Questions to answer:
(a) List every country named in the statement on the Defense Production Act.
(b) Pick up the statement on the Defense Production Act after its final sentence and continue it.

Passage provided:
WASHINGTON, D. C. — "The purpose of this morning's hearing on the Defense Production Act is to examine its continued relevance, as well as whatever modifications may be required as a prelude to its reauthorization."
The Defense Production Act was originally passed in response to the outbreak of war on the Korean Peninsula. Following the end of World War Two, the United States had undertaken a major reduction in the size of its armed forces. A combination of the end of war in Europe and the Pacific and the role that would be played in deterring the emerging threat from the Soviet Union by the introduction into the American arsenal of nuclear weapons seemed to dictate the need for far fewer conventional forces. With a much smaller military, industrial facilities that had been converted from commercial to military use to support the war effort reverted back to their original function. The North Korean attack on South Korea, however, jolted the American defense establishment back to reality with respect to conventional military requirements.

Collected data:
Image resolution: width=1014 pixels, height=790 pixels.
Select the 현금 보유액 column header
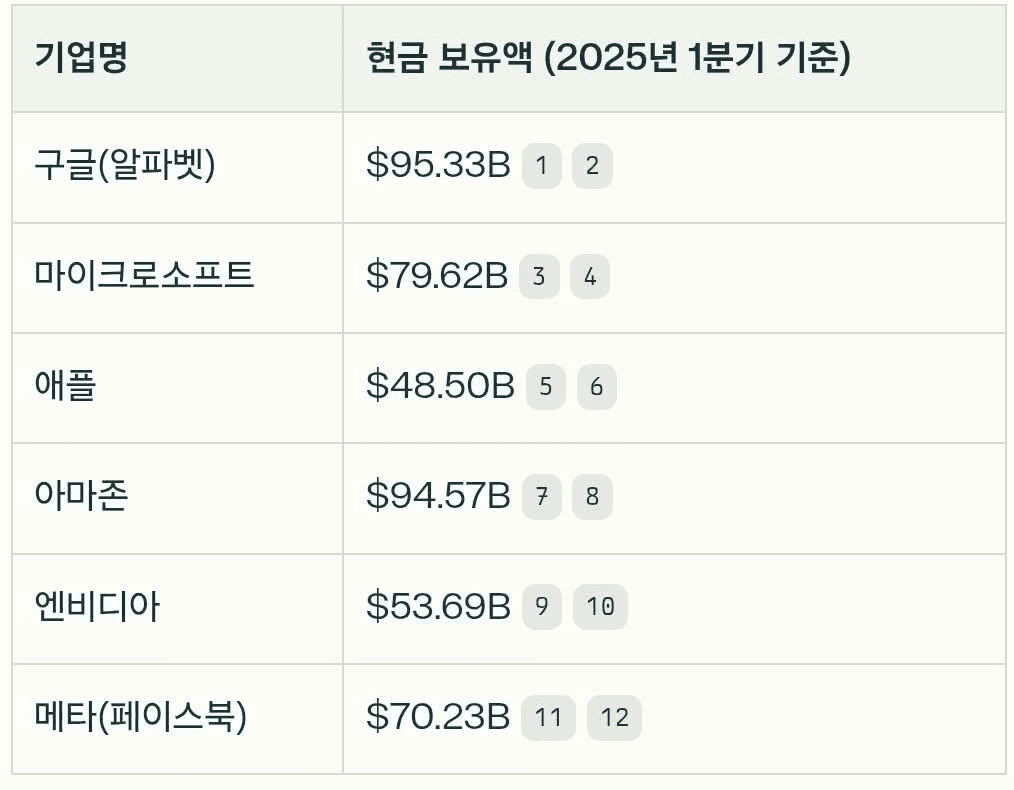674,58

Per-task answers:
(a) United States, Soviet Union, North Korea, South Korea

(b)
Increasing the size of the armed forces was one task. Equipping existing and emerging units for combat, however, was an entirely other matter. It was in that context that the Defense Production Act of 1950 was passed. The Department of Defense desperately needed American industry – that part of it that could support the new war effort – to adapt its production lines once again for military needs. The Defense Production Act was the statutory vehicle that provided the government the authorities it needed to respond to the sudden onset of war. Despite innumerable modifications over the decades, the Defense Production Act remains in large measure what it was originally intended to be: the means by which the United States Government ensures that commercial industry is responsive to the requirements of the military in the event of a crisis.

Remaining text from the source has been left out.